■ WHAT TO WORK ON ■
Starting with the line containing "What do you see at coordinates (508, 146)" and going on through the last of the lines below, give those lines as a numbered list with blank lines left out.

■ TASK INPUT ■
----

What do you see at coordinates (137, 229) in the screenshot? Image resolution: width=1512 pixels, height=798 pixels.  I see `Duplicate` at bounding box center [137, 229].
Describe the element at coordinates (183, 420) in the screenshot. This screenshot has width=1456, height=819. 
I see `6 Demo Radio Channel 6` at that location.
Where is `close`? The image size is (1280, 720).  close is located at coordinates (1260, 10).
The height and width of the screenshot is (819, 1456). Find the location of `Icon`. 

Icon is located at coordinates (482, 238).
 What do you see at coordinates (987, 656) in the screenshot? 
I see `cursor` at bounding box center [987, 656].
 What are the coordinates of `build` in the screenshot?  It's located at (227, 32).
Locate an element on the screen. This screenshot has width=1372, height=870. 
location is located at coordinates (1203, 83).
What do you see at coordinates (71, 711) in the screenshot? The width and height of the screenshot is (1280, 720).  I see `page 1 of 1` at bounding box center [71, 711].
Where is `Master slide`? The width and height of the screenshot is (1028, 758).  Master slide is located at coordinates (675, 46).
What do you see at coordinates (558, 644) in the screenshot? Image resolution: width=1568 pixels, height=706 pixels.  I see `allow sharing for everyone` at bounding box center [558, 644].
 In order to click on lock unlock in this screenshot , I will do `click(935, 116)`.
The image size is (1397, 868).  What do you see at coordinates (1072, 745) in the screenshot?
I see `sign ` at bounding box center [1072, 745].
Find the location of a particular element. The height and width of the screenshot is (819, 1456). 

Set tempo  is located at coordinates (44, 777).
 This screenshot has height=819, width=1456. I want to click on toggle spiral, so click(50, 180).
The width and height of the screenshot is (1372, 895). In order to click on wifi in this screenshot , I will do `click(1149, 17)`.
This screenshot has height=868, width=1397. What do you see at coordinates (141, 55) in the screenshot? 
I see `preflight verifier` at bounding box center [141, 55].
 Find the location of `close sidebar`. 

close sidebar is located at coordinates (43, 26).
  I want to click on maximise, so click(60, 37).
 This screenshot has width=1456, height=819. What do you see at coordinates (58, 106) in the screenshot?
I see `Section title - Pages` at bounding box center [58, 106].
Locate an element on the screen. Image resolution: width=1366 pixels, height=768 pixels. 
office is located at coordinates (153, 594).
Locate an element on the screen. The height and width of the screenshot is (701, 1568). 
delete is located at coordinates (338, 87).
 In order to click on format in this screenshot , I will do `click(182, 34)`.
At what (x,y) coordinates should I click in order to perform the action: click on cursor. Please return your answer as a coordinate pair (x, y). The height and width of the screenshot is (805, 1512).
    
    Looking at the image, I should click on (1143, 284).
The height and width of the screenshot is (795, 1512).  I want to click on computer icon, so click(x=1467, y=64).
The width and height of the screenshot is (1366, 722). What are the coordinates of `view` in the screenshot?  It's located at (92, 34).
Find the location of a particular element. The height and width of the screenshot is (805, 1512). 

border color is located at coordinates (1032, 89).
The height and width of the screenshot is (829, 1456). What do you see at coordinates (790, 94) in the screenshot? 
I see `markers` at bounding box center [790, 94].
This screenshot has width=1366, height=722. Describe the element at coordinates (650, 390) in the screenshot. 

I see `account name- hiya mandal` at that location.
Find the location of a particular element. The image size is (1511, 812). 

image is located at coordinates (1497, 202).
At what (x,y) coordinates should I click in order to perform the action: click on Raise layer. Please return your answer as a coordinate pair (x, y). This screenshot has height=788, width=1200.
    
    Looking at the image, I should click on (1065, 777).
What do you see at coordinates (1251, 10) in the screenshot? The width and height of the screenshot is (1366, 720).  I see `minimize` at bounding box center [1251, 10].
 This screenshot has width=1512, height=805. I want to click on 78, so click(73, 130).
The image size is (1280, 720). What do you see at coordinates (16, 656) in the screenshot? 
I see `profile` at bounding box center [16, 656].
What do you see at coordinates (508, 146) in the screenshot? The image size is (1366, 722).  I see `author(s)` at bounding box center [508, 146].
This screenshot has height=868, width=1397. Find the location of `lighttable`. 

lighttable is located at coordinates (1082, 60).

----

■ TASK RESPONSE ■
1. What do you see at coordinates (508, 146) in the screenshot? The image size is (1366, 722).  I see `author(s)` at bounding box center [508, 146].
2. This screenshot has height=868, width=1397. Find the location of `lighttable`. 
3. lighttable is located at coordinates (1082, 60).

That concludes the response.